We took note earlier this month of a visit by GOP attorney general candidate George Brauchler to Pueblo, a city hit hard by the crisis over addition to opioid painkillers and who recently joined a nationwide lawsuit against pharmaceutical companies over years of abusive overprescription and unchecked illicit diversion. With all of that in mind, it was striking that Brauchler refused to pledge as his Democratic opponent already has to align the state of Colorado with Pueblo to fight back against opioid addiction in court.
And that wasn’t the only time Brauchler has foot-dragged on the subject, as he wrote on Facebook a month before:
George Brauchler knows that protecting consumers is one of the greatest responsibilities of Colorado’s next Attorney General, and he knows what it takes to fight and win in court. An experienced trial attorney knows that matters involving the use of massive state authority to go after a person or a business is a serious matter and one not to be threatened lightly. [Pols emphasis] But that’s not the kind of thing you can learn from a law school class. As is often the case it’s always those who have never been in fight who boast quickly and loudly about getting into one.

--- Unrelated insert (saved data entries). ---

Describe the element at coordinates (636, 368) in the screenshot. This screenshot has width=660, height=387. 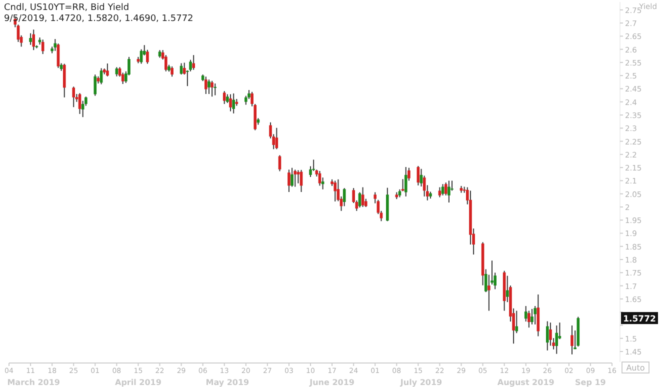
I see `auto-button: Auto` at that location.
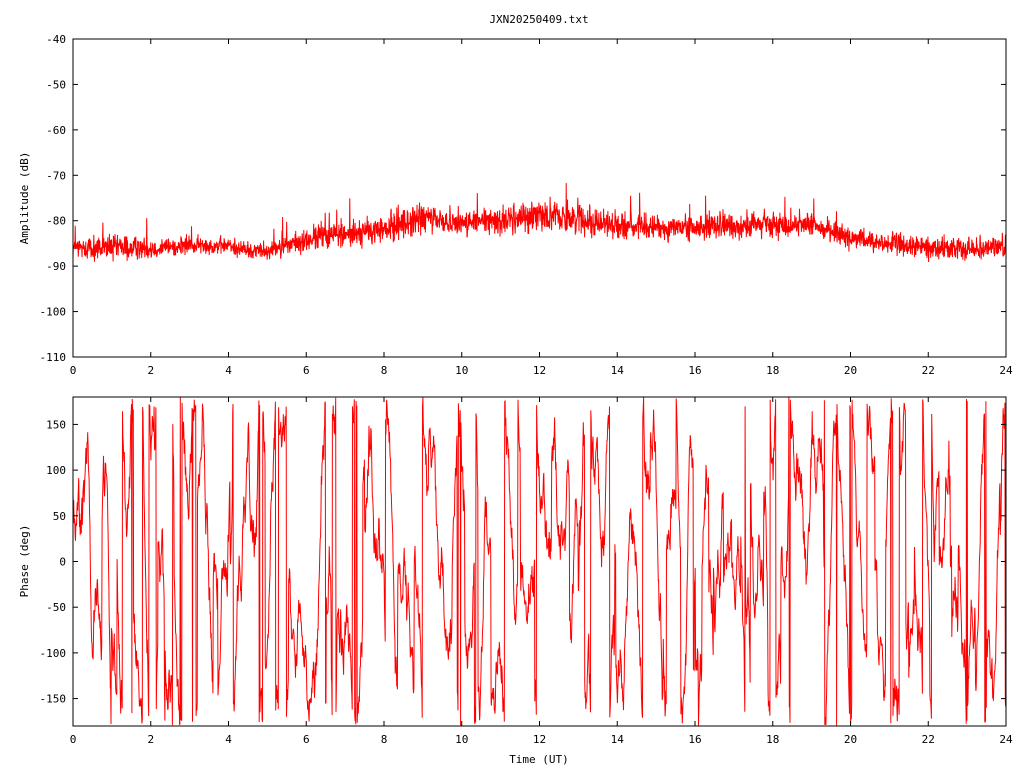 The width and height of the screenshot is (1024, 768). Describe the element at coordinates (56, 40) in the screenshot. I see `y-tick-label: -40` at that location.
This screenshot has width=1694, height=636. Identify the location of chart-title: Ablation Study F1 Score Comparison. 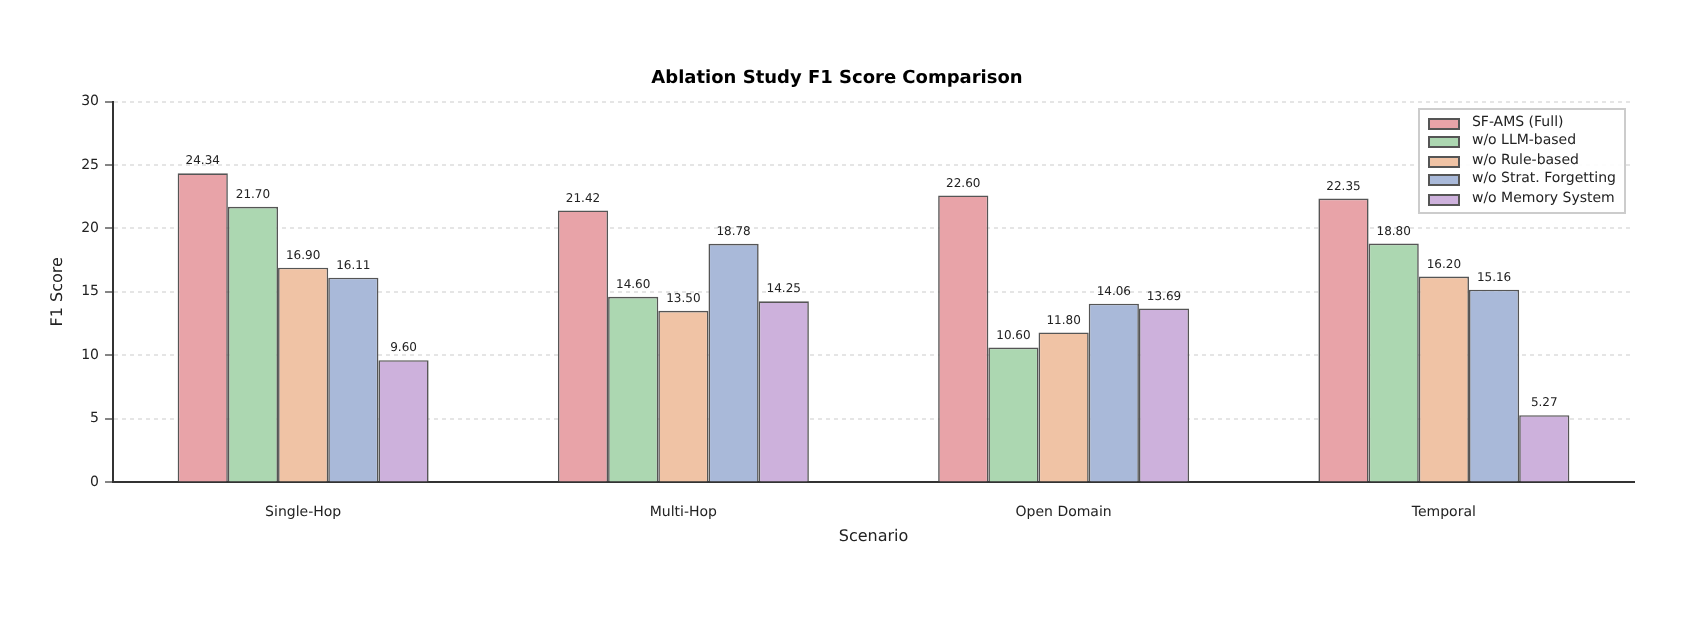
(837, 80).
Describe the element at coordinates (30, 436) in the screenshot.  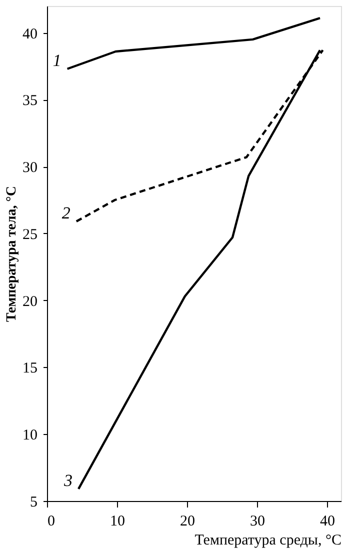
I see `y-tick-label: 10` at that location.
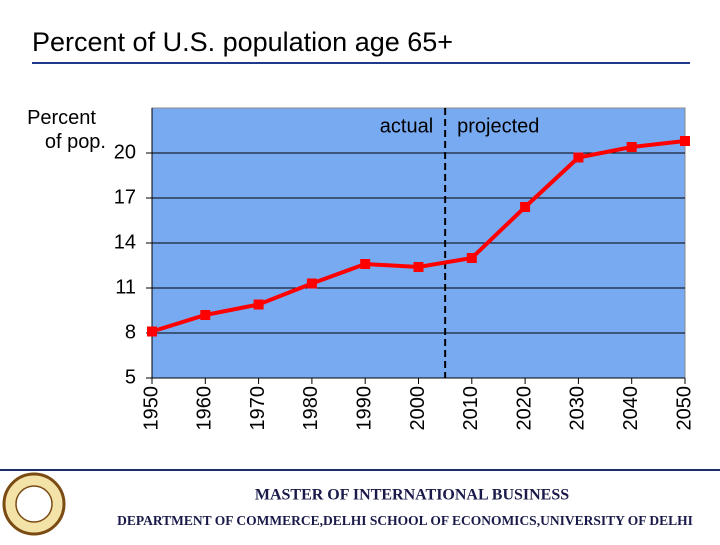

In Colorado last year, almost 400 people died of a prescription opioid overdose in Colorado. Since 2016 the figure is almost 42,000 nationwide according to the Colorado Department of Human Services, who launched an awareness campaign called “Lift The Label” this year to draw attention to opioid overdoses and deaths. Legislation passed this year will add dollars to budgets for treatment and prevention, but the scale of the problem is much larger–as serious as the crisis over tobacco use that prompted a massive settlement with states to fund health programs along with cultural changes that have significantly reduced the number of smokers.
So why would Brauchler be so iffy about a similar solution for the opioid crisis, you ask? As the Salt Lake Tribune reported earlier this year in response to a remarkably similar impasse in that state, there’s a straightforward explanation:
The Republican Attorneys General Association [RAGA] has taken more than $500,000 from Purdue Pharma in recent years. RAGA, in turn, donates to its 29 members, including $300,000 to [Utah Attorney General Sean] Reyes in the past two elections, making it his single biggest donor. [Pols emphasis]
Purdue Pharma is one of the principal villains of the opioid crisis, due to its aggressive marketing of its now-infamous opioid painkiller OxyContin. It was Purdue Pharma who wrongly pushed OxyContin and by extension a whole range of opioid drugs as “less addictive” based on a now-discredited study, which led to mass overprescription, mass addiction, and tens of thousands of deaths. In Utah, Republican Attorney General Sean Reyes only relented and agreed to join the suit after months of intense pressure from fellow Republicans in that beet-red state who were fed up with his inaction.
In a campaign finance report filed today by the Republican Attorney General’s Association’s (RAGA) “independent expenditure committee” in Colorado supporting Brauchler, we learn that RAGA has already topped a million dollars in spending in the 2018 Colorado AG race. This committee is responsible for the overwhelming majority of spending in support of Brauchler’s campaign. Without the support of RAGA, Brauchler essentially has no statewide campaign. This is just a placeholder fallback option after Brauchler couldn’t hack it in a governor’s race.
RAGA knows what they’re paying for. Is there any reason not to believe that so does Purdue Pharma?